MATERIAL FOR THE TASK —
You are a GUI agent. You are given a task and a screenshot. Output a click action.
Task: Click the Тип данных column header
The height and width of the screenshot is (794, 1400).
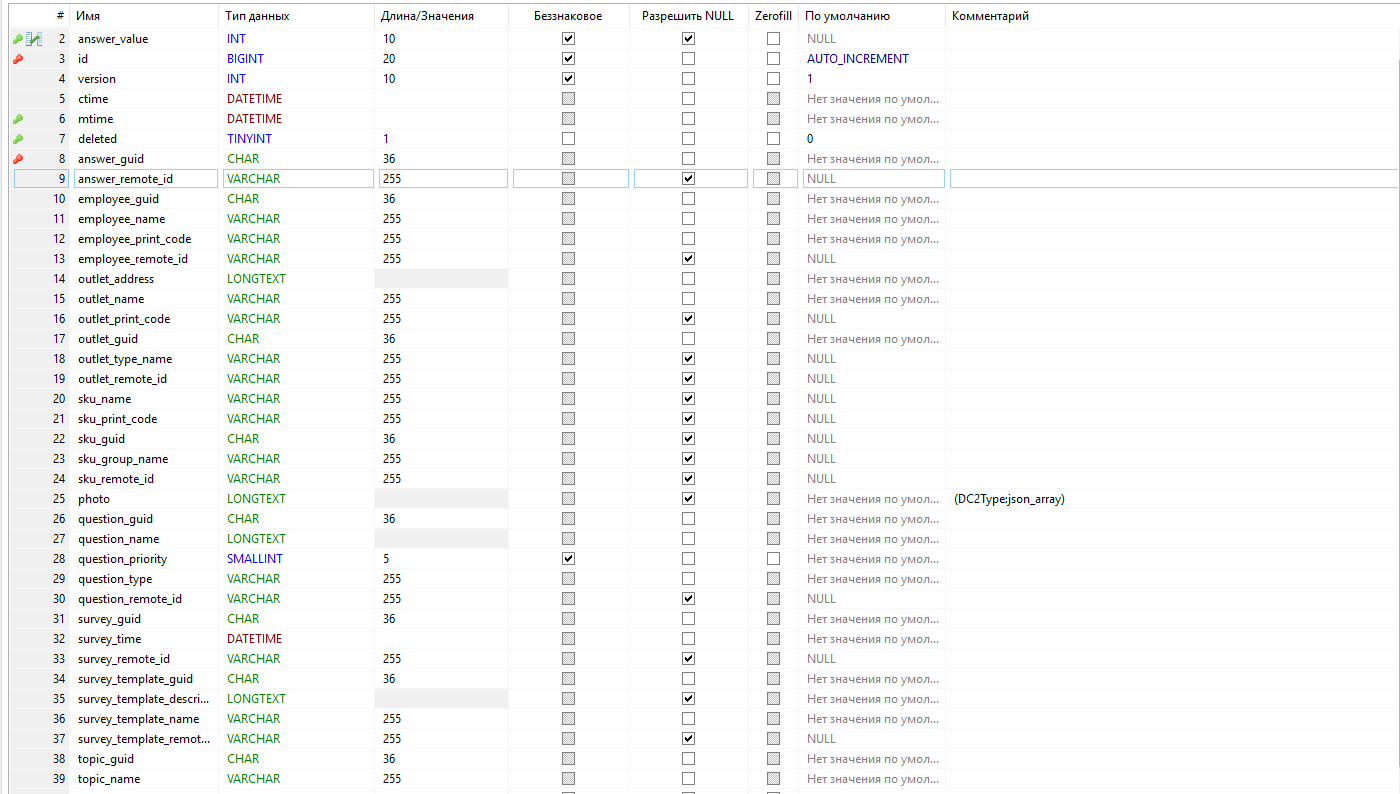click(296, 16)
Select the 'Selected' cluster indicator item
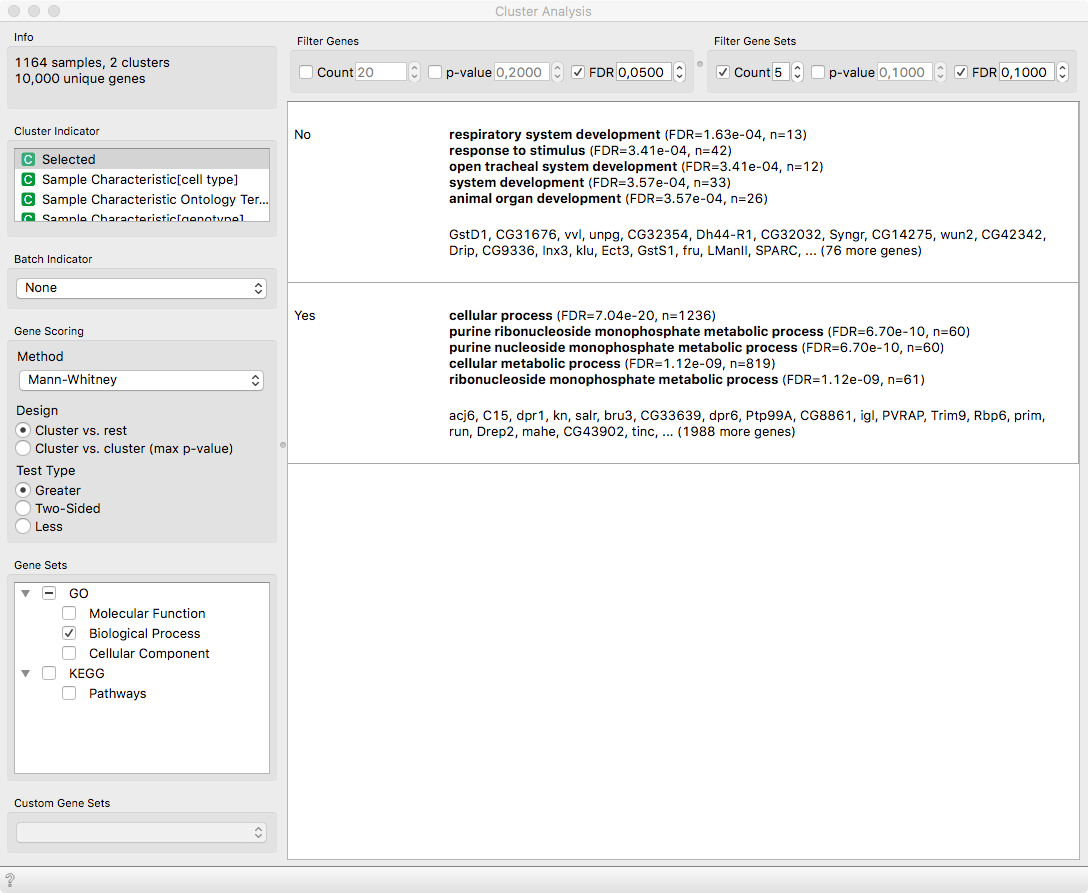 [142, 159]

WHAT TO DO — Your answer must be exactly the lines from the one with "Task: Click the Тип данных column header" through the final line of the data, with no pictures in it.

SOLVED EXERCISE —
Task: Click the Тип данных column header
The height and width of the screenshot is (794, 1400).
click(296, 16)
Select the 'Selected' cluster indicator item
 [142, 159]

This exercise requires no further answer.